··· Information supplied

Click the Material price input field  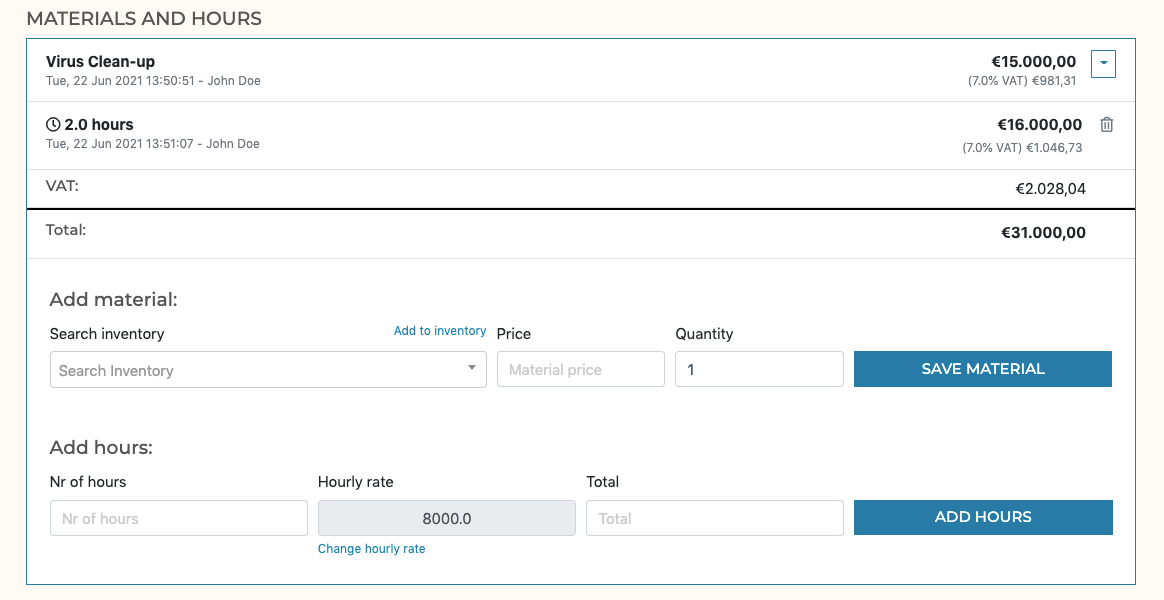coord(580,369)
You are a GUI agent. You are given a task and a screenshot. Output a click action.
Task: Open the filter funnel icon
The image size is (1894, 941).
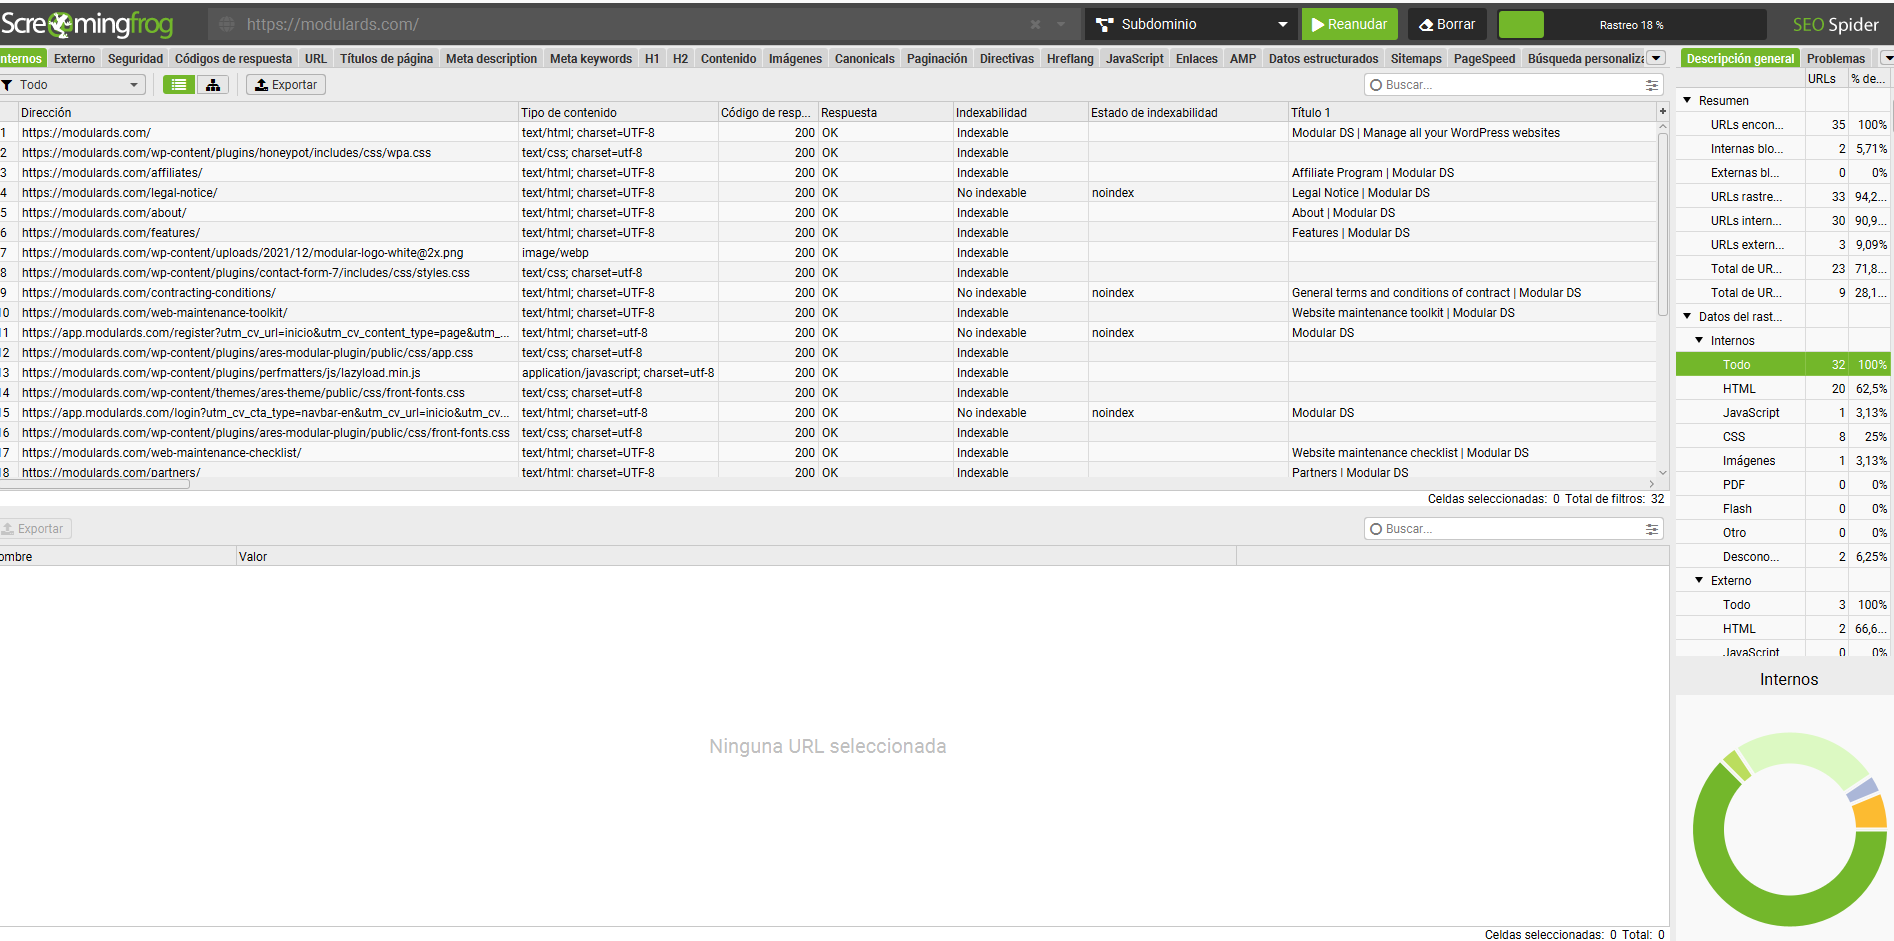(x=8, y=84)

······

Task prompt: Update the part of the entries that opens with the line containing "You are a GUI" and runs through the end of the entries by replacing "click action" with "tap action" and leaving everything else unchanged. Leave the pictures out of the answer.

Response:
You are a GUI agent. You are given a task and a screenshot. Output a tap action.
Task: Open the filter funnel icon
The image size is (1894, 941).
(x=8, y=84)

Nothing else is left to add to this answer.